┏━━

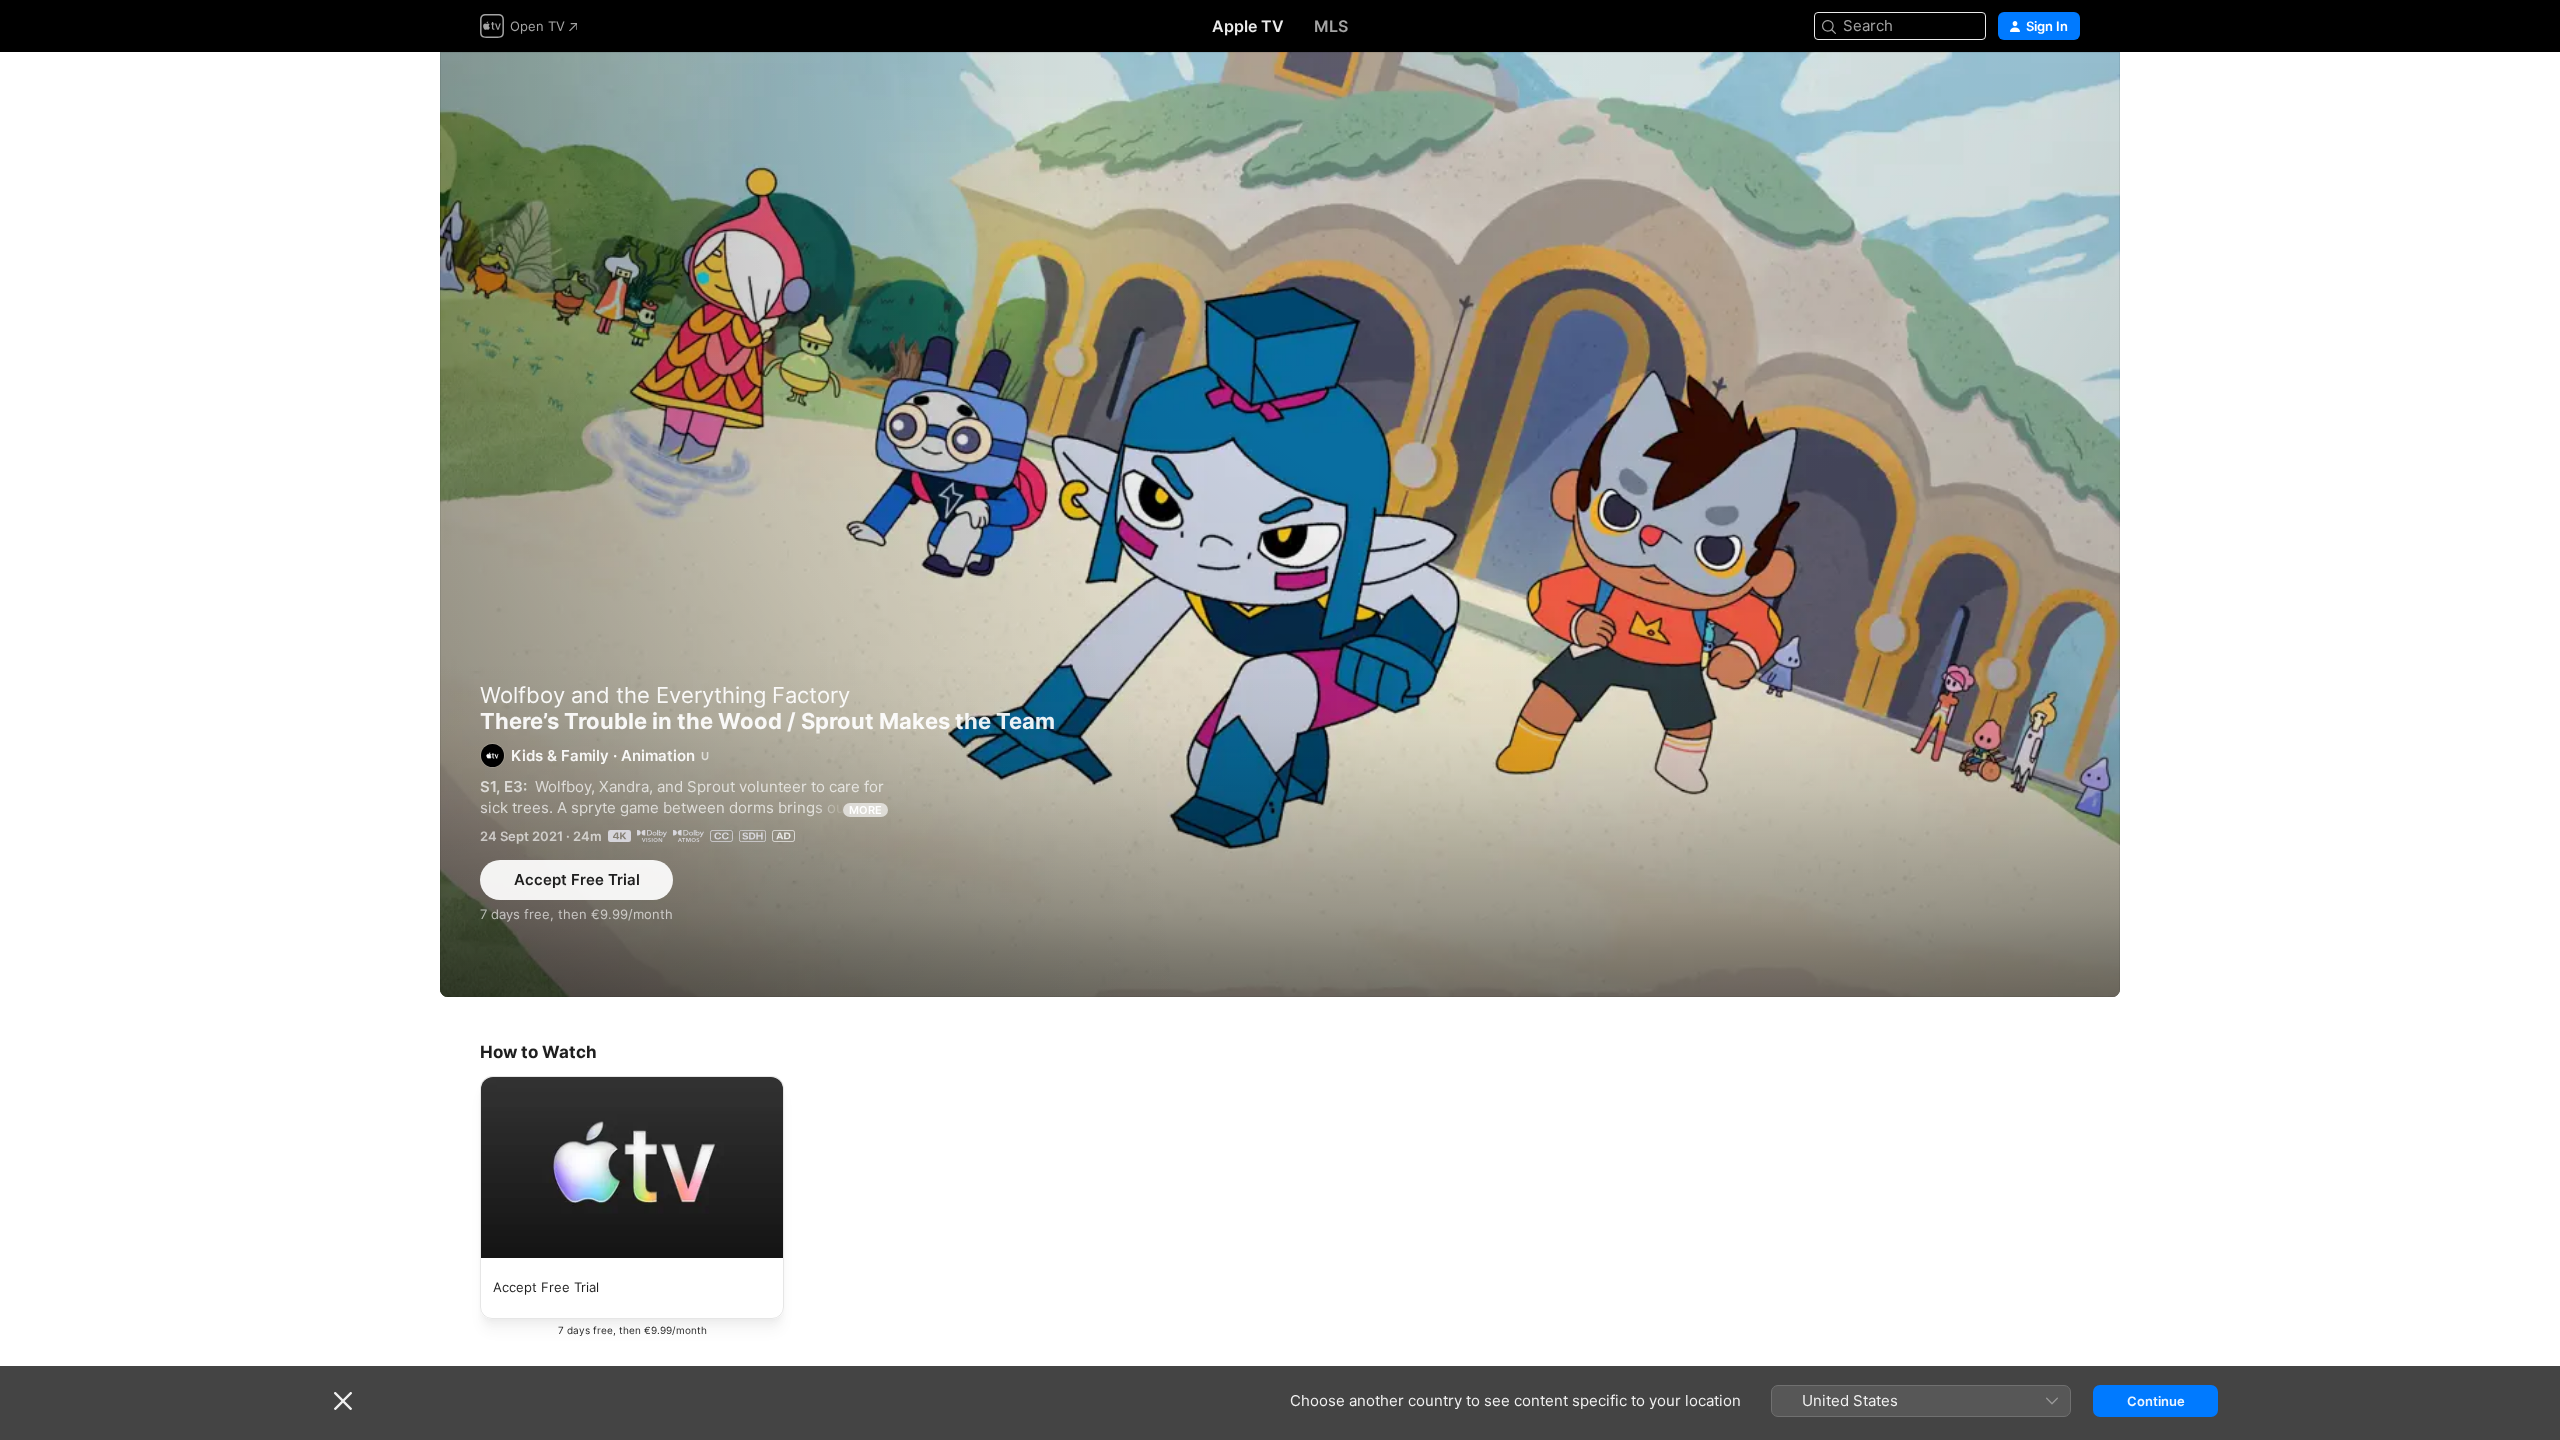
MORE (865, 810)
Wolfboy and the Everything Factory (665, 695)
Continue (2156, 1401)
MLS (1331, 26)
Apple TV (1248, 26)
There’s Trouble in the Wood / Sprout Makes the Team (1280, 524)
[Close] (343, 1401)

┗━━

#### YOUR OBJECTIVE:
Each line from the one containing "There’s Trouble in" to the end of the listing above must be printed exactly, and no other line may appear.

#### RESPONSE AREA:
There’s Trouble in the Wood / Sprout Makes the Team (1280, 524)
[Close] (343, 1401)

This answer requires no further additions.